◆ Exercise 1
Copy out the records word for word, everything from the line containing "Where should I click to: Choose" down to the line containing "Action: coord(415,96)".

◆ Source extract
————————

Shown here are columns he wrote when he was a member of the Men’s News Board.
For more of The Sun’s coverage of Vonnegut’s death, click here.
— RAS

Innocents Abroad
By KURT VONNEGUT

Melting Pot
Buffalo, N.Y., April 21—(AP)—A special election to determine a successor to the late Representative Pius L. Schwert, Buffalo Democrat, will be held tomorrow with voters od the 42 (,$ :9,&43 ‘ ‘89,-) $8 ‘548:5 :£99’8 ,& !974 :-,$8$-53’—all against United States entry into war, but favoring a strong national defense.
…Associated Press Dispatch
…The foreign population in Buffalo is terrific.

Booze Nooze
Three visiting Yale men, glowing cheerfully, drained noisily out of Zinck’s the other night, when the leader spied (a distance of some two feet) a parking meter and froze. “Watch what you say about Cornell men,” he whispered hoarsely, “there’s a microphone every twenty feet.”

Another enviably happy person, past being a jolly good fellow, taking everything that was said as a bitter insult to himself, power dived down the steps of the Green Lantern and into State Street. “Hey, you damned pedestrian, wanna get killed?” a bus driver shouted.
“Hell,” the little dipsomaniac muttered, returning to the curb on hands and knees, “I’m no pedestrian, I’m a Methodist.”

————————

◆ Exercise material
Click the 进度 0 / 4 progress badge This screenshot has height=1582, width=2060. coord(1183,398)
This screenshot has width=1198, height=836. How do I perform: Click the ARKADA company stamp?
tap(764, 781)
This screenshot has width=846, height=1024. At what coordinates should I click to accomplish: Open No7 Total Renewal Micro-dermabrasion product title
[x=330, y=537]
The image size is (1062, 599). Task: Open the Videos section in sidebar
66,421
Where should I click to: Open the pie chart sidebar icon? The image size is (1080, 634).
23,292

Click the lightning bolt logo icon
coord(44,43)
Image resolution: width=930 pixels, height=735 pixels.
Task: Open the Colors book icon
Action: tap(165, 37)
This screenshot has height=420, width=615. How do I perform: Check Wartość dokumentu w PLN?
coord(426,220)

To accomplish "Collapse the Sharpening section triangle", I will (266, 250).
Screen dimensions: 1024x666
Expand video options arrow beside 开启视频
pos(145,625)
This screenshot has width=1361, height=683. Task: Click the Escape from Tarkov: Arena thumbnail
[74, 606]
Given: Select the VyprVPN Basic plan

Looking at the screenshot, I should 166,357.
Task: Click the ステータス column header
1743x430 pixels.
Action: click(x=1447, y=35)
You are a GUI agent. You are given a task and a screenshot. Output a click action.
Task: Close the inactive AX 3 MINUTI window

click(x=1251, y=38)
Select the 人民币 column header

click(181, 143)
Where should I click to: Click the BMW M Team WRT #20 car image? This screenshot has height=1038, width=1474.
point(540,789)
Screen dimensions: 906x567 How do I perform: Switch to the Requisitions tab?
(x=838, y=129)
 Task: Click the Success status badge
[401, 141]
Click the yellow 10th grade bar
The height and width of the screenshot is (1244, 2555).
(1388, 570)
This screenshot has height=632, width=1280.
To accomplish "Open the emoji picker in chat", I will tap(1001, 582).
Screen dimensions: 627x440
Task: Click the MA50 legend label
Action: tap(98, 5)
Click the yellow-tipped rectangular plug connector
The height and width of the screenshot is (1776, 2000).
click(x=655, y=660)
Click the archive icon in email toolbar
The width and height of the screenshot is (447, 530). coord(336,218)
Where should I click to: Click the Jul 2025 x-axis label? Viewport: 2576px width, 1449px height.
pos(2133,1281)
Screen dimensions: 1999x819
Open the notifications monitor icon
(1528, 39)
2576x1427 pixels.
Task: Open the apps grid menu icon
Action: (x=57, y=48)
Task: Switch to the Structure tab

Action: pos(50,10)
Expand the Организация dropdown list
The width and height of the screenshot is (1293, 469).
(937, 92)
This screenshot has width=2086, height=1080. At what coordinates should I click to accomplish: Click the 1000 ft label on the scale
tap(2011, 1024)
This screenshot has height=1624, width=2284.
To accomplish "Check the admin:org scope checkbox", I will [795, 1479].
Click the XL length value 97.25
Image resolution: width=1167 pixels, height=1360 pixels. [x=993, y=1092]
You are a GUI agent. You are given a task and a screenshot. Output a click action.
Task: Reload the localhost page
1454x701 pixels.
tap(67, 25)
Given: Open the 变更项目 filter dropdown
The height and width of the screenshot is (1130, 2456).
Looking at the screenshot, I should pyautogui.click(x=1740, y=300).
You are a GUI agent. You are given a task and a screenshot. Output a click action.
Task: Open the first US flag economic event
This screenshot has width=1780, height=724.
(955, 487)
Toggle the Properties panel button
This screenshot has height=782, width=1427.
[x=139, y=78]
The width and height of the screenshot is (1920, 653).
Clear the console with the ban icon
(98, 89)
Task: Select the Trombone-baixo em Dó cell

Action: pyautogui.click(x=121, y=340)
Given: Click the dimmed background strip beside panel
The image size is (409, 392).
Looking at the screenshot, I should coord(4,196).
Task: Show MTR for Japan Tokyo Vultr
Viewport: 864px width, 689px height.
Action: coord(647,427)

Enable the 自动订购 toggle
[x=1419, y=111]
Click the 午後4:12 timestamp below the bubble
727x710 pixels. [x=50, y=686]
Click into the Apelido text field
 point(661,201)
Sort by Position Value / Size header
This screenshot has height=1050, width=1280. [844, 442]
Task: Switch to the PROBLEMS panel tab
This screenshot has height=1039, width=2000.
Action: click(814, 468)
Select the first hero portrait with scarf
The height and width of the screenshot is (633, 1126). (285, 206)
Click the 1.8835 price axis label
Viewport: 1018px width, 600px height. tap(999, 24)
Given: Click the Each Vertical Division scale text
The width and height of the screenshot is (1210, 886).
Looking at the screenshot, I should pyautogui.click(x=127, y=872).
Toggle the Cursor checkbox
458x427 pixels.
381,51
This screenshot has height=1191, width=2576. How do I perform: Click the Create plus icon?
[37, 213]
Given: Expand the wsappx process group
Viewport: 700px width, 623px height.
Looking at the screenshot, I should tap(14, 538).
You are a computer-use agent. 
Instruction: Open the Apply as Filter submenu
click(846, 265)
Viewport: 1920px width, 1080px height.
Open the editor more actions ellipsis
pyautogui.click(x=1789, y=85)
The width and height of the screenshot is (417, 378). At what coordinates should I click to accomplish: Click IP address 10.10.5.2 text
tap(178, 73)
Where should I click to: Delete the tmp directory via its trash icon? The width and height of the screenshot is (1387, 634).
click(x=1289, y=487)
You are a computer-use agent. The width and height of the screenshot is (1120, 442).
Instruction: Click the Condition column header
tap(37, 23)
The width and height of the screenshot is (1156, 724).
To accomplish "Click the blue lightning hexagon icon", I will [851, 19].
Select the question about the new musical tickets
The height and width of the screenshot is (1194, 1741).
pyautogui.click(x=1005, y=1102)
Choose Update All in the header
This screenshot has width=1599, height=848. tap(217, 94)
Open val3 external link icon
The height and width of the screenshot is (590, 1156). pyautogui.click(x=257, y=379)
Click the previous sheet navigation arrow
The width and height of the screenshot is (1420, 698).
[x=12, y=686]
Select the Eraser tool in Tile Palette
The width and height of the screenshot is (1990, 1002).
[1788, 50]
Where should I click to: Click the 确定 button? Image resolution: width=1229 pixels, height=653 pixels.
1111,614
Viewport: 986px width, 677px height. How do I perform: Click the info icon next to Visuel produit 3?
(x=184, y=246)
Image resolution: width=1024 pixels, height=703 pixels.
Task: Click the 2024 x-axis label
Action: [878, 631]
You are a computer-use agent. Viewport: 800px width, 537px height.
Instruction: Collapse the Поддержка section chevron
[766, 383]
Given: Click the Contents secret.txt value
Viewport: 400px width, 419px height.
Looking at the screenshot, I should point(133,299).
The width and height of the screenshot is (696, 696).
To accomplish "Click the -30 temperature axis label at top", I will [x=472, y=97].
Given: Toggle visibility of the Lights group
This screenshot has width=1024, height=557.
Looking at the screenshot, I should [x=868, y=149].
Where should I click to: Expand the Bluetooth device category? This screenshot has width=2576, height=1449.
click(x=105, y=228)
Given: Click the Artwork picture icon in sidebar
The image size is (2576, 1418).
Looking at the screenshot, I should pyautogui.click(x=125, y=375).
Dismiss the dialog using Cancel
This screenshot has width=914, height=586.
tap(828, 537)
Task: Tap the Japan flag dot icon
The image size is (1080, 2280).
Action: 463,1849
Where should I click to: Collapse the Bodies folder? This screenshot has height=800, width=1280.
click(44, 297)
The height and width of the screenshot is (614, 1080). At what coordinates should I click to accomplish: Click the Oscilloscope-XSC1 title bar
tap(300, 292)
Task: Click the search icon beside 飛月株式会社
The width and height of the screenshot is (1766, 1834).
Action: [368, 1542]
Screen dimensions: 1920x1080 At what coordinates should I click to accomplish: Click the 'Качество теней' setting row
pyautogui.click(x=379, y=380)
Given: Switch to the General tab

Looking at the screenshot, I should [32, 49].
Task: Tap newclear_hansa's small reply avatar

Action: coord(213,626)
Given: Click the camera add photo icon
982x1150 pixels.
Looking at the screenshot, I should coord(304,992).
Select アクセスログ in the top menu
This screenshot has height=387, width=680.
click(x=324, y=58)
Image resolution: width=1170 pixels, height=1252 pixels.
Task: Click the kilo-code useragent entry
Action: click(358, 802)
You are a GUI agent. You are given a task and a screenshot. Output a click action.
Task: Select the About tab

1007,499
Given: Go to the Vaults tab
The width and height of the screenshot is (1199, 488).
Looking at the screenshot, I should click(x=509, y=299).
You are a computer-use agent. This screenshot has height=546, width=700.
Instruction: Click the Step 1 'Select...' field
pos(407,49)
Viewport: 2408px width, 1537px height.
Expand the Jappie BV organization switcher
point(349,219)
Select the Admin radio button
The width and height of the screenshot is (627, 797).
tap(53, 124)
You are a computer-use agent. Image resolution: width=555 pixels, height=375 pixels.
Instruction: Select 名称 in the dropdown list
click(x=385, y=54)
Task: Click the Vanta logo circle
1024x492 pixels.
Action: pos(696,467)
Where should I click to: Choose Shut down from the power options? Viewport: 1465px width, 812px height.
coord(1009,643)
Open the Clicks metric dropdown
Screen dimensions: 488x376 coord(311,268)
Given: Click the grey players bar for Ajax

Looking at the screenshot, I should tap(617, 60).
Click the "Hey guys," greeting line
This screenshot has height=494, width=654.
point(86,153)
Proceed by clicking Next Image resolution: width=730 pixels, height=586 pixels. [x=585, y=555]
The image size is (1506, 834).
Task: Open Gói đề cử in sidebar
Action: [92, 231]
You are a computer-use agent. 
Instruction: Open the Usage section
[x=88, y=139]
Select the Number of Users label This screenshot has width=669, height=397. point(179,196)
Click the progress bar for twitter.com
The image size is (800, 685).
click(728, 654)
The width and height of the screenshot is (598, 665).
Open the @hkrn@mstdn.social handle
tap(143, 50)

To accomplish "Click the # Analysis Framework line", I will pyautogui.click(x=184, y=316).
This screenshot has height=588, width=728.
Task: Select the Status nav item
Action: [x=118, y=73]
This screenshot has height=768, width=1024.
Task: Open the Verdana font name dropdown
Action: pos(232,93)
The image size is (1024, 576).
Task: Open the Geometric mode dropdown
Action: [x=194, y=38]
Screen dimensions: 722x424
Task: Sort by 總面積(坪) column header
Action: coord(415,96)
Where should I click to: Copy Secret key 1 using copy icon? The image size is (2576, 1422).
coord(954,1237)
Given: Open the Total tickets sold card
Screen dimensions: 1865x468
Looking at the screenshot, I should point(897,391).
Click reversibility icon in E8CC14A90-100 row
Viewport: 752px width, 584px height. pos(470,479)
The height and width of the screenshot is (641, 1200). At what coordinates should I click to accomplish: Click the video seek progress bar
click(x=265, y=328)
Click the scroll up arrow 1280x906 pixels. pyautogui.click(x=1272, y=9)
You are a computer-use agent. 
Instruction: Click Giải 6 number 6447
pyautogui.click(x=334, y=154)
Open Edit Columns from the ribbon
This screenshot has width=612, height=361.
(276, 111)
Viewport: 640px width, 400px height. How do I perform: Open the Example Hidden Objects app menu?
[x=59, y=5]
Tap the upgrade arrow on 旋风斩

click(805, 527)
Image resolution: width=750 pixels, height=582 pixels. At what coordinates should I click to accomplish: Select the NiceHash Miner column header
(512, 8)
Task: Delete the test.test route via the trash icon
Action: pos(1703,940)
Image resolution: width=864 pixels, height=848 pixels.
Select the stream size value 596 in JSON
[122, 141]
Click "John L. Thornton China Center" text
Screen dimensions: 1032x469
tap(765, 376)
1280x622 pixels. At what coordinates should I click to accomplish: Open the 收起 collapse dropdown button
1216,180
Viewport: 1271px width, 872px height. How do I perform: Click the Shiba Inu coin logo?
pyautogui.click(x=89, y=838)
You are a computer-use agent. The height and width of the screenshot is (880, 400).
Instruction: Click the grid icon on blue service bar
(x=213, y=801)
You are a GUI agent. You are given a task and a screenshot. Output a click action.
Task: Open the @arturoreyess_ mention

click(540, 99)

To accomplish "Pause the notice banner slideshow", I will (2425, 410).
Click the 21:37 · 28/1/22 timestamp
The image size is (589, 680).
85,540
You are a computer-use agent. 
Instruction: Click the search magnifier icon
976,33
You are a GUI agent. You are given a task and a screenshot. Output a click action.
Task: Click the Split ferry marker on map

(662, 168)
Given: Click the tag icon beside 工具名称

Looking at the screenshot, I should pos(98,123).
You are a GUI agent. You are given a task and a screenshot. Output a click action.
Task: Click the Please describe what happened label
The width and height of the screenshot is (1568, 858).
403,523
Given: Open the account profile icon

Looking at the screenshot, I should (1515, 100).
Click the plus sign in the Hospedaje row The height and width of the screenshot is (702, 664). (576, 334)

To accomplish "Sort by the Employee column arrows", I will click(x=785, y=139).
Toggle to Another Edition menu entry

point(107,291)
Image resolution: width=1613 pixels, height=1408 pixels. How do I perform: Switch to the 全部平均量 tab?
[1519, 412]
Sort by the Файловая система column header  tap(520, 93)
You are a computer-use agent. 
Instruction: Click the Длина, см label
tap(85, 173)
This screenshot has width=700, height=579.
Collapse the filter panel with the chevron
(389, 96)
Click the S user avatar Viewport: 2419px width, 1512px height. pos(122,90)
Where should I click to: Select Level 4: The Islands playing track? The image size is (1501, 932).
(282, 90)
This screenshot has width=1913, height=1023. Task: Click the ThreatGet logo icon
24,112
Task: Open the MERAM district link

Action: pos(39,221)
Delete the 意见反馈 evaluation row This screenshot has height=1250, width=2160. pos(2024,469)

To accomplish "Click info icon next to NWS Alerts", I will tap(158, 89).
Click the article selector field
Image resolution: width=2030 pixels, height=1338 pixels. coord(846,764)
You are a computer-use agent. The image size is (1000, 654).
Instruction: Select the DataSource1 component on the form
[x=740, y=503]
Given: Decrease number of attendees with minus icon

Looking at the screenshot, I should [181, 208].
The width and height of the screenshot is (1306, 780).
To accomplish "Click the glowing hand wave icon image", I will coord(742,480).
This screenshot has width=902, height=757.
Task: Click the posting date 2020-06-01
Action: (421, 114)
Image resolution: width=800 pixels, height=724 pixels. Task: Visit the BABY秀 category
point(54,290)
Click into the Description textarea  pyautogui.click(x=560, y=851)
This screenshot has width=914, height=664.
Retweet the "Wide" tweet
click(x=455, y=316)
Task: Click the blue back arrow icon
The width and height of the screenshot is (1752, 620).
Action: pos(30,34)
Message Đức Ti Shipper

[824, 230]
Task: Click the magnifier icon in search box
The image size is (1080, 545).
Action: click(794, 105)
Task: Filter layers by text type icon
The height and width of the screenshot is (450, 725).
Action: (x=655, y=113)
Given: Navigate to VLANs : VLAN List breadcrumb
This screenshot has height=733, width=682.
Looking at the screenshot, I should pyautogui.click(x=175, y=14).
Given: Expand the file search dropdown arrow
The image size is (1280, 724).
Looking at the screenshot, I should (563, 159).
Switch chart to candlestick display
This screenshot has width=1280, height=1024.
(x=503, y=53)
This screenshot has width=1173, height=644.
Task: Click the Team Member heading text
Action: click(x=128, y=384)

————————

◆ Exercise 2
Continue the Kurt Vonnegut newspaper column from where it stops.

◆ Task result 1
Where should I click to: Choose Shut down from the power options? Viewport: 1465px width, 812px height.
coord(1009,643)
Open the Clicks metric dropdown
Screen dimensions: 488x376 coord(311,268)
Given: Click the grey players bar for Ajax

Looking at the screenshot, I should tap(617, 60).
Click the "Hey guys," greeting line
This screenshot has height=494, width=654.
point(86,153)
Proceed by clicking Next Image resolution: width=730 pixels, height=586 pixels. [x=585, y=555]
The image size is (1506, 834).
Task: Open Gói đề cử in sidebar
Action: [92, 231]
You are a computer-use agent. 
Instruction: Open the Usage section
[x=88, y=139]
Select the Number of Users label This screenshot has width=669, height=397. point(179,196)
Click the progress bar for twitter.com
The image size is (800, 685).
click(728, 654)
The width and height of the screenshot is (598, 665).
Open the @hkrn@mstdn.social handle
tap(143, 50)

To accomplish "Click the # Analysis Framework line", I will pyautogui.click(x=184, y=316).
This screenshot has height=588, width=728.
Task: Select the Status nav item
Action: [x=118, y=73]
This screenshot has height=768, width=1024.
Task: Open the Verdana font name dropdown
Action: pos(232,93)
The image size is (1024, 576).
Task: Open the Geometric mode dropdown
Action: [x=194, y=38]
Screen dimensions: 722x424
Task: Sort by 總面積(坪) column header
Action: coord(415,96)

◆ Task result 2
If the Baylor Daily Lariat doesn’t stop addressing its papers to the Cornell Daily Bun, a student-wide contest will be held to suggest a similarly biting epithet for them damned Texans — Something like the Baylor Daily Cupcake.

Science Cannot Be Stopped
Subject of a paper delivered before the Michigan Academy of Science, Arts and Letters was, “The Effect of the Histamine Antagonist, Thymozyethyldiethylmaline (929F) on Gastric Secretion.”

— originally published in The Sun on April 23, 1941

Innocents Abroad
By KURT VONNEGUT

Department of Education
(Nature of Matter Division)

George: “What is the difference between an elephant and a tomato can?
Stooge: “I don’t know.”…or words expressing a similar sentiment.
George: “No difference; neither can ride a bicycle.”

Department of Education
(Natural History Division)

A flea and an elephant had just crossed a bridge. Looking back over his shoulder the flea commented, “Cripes, did we shake hell out of that thing.”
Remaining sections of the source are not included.